Francisco, padre de dos niños de 11 y 8 años,  que vive en Granada (España), se vio de pronto ejerciendo de padre solo, cuando la madre se desentendió de los bebés.

Ante esa situación, optó por trasladarse a su Granada natal. “Un amigo me prestó un local en La Zubia, sin ventanas, y allí vivíamos los tres. Les hice unas cunitas de obra. Calentaba los biberones en un fuego de campo y me levantaba a las cuatro de la mañana para asearlos y llevarlos a una guardería que había detrás. Luego me iba al trabajo”, rememora.

Francisco García Gámez está al borde de la desesperación.

Francisco García Gámez está al borde de la desesperación.

Vinieron tiempos mejores, logró un préstamo para comprar un piso, se sacó el carné de conducir, se compró un coche…, pero la crisis y tres bocas que alimentar le han hecho tocar fondo.

Ahora cobra 1000 euros al mes, pero no le basta para devolver el préstamo al banco y sacar a sus hijos adelante. La alcaldesa del municipio le dice que no puede hacer nada y la Consejería de Educación, según el diario digital Ideal, le ha animado a que siga llamando a otras puertas. Francisco solicita apoyo económico para pagarles el comedor y el aula matinal, según comentó a la prensa.

Francisco, que lee los periódicos y ve televisión, se ha hecho un retrato de las madres solas que paren y cuidan solas a sus hijos que dista mucho de ser real. Como otras personas (de tanto oír hablar de las reivindicaciones de las madres solteras, de las promesas de los gobiernos y partidos políticos de la oposición y de las pequeñas conquistas en materia de derechos), piensa que la madre soltera vive en una situación de privilegio o de protección social total.

Por ello, Francisco se pregunta:

“Si se protege a las madres solteras, ¿por qué no se hace también con los padres solteros?”

Aquí está el error, Francisco. No se reciben más ayudas del Estado o del gobierno municipal porque se sea madre soltera, sino porque en un elevadísimo tanto por ciento es la mujer, la madre, la que se responsabiliza de sus hijos, en España y decenas de países más.

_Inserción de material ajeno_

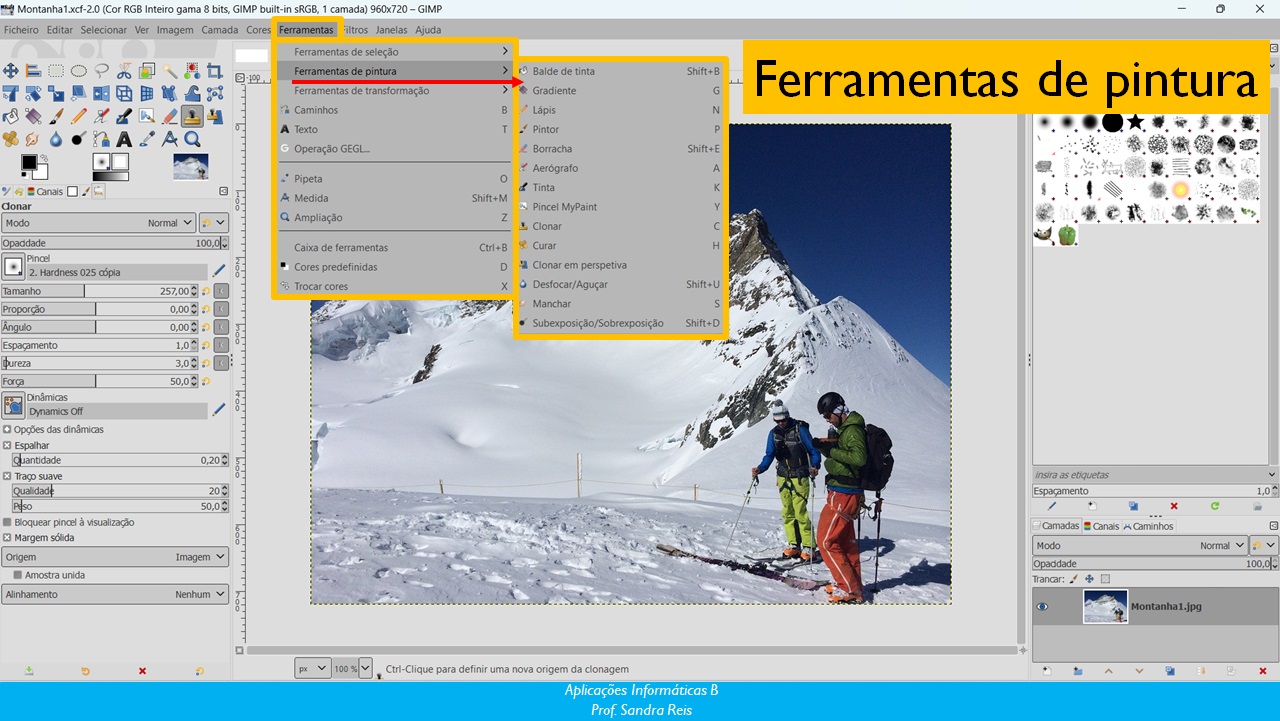
Task: Choose Gradiente from painting tools submenu
Action: [554, 91]

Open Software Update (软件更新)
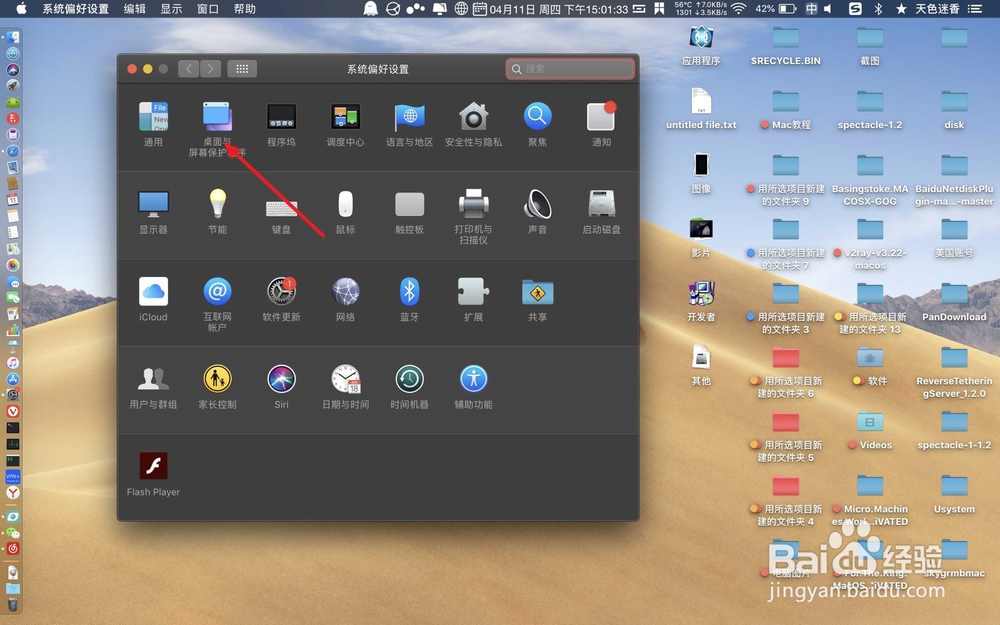pyautogui.click(x=281, y=290)
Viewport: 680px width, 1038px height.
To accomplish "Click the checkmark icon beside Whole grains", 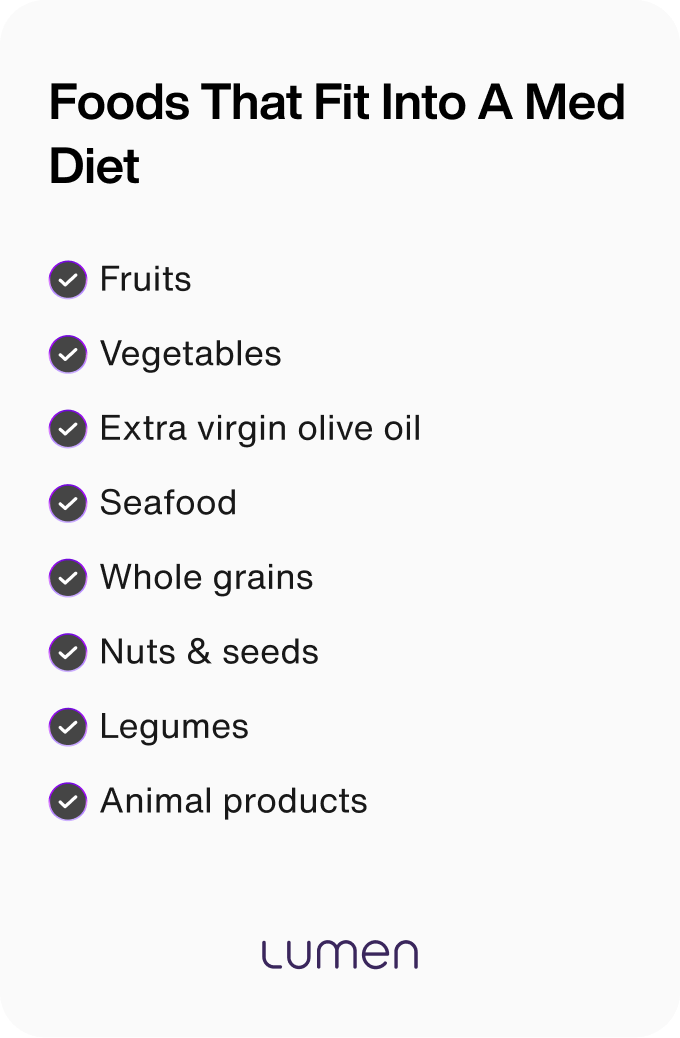I will click(x=68, y=578).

Y si no ejerce de madre ejemplar, que significa darles vivienda, alimento, educación escolar y respetar los derechos de la infancia que internacionalmente han suscrito los gobiernos, en muchos países le pueden quitar los hijos, lo mismo que harían o harán contigo, Francisco.

Esa es la realidad y no otra. La sociedad y la administración no distinguen entre sexos (o género, como se dice ahora), cuando se trata de criar a los hijos. Lo mismo para ti que para nosotras, esa es nuestra situación personal y ahí espabila.

Los beneficios a que tienen derecho los hijos de madres solteras en España te los habrán aplicado igualmente a ti, en calidad de padre soltero. Ni más, ni menos.

Así que, bienvenido al colectivo de madres y padres solos. Y a pelear con todas nuestras fuerzas, que el amor por nuestros hijos lo es todo en esa lucha, pero sin dinero no vamos a ninguna parte.